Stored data
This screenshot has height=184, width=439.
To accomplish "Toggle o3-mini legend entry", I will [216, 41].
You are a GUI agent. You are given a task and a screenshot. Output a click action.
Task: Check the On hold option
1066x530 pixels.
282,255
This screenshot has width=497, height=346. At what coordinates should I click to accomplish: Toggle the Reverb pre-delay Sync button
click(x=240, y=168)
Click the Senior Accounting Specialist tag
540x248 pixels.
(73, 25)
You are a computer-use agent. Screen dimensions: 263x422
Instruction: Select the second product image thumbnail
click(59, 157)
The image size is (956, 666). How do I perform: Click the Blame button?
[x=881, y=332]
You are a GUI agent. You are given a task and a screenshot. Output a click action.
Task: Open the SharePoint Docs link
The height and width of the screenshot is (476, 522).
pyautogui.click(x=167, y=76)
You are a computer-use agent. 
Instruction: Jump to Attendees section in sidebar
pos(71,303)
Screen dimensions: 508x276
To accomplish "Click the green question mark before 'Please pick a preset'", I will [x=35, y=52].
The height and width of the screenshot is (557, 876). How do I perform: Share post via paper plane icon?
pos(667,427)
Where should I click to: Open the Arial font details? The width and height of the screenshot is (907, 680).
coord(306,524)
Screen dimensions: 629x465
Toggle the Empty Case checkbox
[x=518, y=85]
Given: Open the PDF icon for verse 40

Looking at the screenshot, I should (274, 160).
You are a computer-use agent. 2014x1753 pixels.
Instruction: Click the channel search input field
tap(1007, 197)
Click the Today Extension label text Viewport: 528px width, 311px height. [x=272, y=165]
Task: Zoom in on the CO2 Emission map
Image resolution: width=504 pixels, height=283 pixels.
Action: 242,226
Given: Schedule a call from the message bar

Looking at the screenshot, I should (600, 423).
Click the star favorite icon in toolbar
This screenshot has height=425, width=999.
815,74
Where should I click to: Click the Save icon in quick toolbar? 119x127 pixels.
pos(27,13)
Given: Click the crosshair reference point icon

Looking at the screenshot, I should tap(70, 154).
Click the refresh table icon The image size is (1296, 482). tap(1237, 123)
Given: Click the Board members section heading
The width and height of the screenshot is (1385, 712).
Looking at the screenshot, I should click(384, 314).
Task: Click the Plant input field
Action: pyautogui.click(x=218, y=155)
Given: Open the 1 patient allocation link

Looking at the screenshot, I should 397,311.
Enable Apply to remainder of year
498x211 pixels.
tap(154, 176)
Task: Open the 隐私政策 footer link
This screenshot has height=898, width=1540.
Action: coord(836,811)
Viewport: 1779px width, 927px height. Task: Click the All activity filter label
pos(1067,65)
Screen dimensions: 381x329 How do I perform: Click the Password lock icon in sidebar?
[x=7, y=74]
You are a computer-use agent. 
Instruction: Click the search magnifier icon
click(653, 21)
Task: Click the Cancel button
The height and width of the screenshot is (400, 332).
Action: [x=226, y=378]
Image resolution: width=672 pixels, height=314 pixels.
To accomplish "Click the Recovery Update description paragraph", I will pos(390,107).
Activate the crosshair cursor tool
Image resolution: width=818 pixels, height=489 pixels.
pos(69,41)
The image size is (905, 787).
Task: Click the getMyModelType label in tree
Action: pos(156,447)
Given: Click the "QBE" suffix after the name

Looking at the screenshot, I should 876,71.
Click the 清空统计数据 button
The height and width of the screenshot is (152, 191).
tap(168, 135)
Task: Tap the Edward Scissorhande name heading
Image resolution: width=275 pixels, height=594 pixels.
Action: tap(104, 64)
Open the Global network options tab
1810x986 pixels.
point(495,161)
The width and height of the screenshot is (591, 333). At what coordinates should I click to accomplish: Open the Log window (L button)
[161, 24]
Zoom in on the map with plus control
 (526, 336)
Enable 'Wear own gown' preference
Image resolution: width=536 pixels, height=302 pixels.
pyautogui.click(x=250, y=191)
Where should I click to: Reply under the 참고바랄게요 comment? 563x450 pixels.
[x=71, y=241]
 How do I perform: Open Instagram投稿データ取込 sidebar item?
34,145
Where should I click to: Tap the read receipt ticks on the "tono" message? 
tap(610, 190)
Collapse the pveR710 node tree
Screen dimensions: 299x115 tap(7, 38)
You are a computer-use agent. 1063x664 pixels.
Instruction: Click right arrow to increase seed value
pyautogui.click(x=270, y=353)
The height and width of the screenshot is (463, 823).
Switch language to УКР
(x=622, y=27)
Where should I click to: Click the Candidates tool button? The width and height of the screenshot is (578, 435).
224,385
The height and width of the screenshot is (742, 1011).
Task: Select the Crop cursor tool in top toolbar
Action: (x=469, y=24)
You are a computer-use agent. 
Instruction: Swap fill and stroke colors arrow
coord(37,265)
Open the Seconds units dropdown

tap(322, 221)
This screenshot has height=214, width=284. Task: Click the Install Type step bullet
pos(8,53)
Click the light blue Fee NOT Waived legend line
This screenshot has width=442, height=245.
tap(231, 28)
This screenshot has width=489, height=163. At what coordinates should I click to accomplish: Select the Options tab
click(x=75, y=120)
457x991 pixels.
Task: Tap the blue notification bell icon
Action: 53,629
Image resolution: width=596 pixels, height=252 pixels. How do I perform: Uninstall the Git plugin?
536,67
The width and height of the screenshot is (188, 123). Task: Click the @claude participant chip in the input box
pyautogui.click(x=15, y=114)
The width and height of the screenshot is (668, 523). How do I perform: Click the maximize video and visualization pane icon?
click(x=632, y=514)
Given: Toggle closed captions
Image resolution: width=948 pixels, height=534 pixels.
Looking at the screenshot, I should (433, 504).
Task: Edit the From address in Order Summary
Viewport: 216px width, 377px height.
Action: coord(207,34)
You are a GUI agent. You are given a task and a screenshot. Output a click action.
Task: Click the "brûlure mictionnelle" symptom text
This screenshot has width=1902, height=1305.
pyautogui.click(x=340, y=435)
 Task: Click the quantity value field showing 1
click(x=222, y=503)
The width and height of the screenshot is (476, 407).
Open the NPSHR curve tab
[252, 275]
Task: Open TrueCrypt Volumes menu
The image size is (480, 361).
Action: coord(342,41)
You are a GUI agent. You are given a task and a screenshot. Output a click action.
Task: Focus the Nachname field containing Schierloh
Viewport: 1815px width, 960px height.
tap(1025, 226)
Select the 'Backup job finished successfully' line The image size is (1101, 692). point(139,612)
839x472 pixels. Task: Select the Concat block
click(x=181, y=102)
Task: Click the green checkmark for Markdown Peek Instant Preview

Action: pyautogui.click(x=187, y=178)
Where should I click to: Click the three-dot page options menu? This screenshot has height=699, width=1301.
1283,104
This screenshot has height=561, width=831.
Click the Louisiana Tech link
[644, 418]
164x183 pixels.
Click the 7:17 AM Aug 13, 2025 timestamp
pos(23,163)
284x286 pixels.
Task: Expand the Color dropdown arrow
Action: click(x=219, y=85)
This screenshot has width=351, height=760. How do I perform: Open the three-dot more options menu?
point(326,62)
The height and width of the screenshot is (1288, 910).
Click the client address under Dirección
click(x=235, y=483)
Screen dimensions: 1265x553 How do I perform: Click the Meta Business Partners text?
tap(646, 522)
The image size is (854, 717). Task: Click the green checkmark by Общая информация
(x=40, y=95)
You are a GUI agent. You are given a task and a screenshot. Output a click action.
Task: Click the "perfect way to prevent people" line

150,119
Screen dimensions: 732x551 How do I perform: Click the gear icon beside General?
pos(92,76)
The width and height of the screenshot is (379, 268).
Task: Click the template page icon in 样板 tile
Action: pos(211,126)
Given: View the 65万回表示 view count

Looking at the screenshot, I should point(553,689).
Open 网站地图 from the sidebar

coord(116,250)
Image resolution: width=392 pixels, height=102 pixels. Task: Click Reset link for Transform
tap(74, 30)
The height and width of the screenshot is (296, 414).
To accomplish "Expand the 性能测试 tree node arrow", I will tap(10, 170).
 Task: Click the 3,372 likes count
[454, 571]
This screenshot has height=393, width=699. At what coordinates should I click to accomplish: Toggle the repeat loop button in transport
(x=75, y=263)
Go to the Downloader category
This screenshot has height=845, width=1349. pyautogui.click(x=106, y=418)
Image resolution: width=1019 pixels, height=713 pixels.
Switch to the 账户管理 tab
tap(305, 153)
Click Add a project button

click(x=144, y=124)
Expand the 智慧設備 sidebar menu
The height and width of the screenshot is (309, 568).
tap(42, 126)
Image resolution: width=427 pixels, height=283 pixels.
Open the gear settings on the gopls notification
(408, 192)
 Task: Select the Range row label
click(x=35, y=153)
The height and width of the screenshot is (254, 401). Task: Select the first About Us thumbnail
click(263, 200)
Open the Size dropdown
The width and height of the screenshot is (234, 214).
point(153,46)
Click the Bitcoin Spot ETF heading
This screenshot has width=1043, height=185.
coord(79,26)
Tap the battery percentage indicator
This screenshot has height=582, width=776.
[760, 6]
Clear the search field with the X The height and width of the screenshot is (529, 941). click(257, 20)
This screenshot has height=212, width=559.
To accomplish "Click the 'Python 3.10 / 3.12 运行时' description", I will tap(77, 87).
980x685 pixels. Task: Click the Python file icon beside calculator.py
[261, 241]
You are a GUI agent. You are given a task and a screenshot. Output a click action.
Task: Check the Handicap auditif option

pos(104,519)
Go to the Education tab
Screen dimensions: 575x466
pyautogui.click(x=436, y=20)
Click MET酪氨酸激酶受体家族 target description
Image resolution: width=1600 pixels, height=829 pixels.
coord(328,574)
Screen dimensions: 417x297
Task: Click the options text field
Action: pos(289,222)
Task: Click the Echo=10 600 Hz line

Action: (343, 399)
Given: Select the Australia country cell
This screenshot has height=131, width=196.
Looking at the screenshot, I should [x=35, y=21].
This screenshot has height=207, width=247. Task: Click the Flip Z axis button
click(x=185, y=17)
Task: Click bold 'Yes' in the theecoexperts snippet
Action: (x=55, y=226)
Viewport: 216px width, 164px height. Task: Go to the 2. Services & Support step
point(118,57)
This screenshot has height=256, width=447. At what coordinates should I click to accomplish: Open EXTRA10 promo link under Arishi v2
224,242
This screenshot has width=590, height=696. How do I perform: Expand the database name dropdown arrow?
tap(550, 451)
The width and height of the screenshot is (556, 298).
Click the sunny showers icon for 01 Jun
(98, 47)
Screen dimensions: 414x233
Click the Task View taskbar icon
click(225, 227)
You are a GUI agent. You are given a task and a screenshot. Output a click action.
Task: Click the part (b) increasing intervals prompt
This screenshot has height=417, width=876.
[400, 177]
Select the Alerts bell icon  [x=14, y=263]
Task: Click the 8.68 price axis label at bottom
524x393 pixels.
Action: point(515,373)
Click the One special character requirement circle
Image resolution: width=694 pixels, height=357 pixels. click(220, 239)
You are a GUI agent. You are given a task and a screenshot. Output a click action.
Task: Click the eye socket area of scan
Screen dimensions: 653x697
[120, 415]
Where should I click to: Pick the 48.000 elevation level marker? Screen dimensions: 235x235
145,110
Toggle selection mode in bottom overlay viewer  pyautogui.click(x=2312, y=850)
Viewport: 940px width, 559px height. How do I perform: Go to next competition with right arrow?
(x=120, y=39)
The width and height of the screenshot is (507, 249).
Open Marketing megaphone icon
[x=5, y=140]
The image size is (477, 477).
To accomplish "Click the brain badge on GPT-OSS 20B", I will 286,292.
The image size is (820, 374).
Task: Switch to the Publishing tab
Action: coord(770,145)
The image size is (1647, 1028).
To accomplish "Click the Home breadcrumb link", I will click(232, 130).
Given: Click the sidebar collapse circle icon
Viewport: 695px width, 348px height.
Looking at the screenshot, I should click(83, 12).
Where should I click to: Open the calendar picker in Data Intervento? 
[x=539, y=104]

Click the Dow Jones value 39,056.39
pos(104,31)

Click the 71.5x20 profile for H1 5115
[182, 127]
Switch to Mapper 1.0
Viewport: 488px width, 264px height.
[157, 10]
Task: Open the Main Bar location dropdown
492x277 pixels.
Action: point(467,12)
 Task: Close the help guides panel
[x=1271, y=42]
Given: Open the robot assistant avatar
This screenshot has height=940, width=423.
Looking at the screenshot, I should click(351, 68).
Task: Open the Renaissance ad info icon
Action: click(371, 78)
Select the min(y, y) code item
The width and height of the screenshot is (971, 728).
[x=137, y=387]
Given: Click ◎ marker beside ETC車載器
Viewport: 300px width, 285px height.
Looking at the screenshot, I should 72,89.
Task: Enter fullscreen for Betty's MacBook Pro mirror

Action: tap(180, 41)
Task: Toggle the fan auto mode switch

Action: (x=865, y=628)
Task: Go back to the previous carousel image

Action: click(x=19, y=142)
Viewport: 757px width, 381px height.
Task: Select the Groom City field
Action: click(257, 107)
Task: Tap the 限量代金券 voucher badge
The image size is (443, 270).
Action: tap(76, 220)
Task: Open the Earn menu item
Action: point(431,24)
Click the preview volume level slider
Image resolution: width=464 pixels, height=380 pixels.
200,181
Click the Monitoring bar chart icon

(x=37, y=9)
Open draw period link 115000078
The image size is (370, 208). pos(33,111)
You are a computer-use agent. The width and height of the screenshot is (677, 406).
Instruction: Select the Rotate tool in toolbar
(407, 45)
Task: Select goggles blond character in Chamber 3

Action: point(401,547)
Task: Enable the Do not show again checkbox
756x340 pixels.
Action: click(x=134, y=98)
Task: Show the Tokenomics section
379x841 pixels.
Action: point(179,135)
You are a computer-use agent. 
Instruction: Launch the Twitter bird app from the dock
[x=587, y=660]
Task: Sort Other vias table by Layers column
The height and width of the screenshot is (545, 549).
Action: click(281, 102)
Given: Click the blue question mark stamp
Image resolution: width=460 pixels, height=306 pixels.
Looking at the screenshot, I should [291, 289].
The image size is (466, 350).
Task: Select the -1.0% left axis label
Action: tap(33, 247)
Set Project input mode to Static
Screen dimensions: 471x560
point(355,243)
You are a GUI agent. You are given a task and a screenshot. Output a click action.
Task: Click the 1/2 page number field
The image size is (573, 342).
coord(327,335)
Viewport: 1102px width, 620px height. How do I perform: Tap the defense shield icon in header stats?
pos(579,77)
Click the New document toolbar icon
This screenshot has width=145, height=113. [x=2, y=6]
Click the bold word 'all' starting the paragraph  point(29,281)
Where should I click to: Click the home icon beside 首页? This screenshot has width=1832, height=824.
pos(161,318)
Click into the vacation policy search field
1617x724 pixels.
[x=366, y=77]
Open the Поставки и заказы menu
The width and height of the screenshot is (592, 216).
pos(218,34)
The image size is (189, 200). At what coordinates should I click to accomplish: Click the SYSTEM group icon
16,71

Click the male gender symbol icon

■ REQUIRED ACTION ■
For each line above that contains the word "bottom", make a copy.

■ REPLY ■
Task: Click the 8.68 price axis label at bottom
Toggle selection mode in bottom overlay viewer  pyautogui.click(x=2312, y=850)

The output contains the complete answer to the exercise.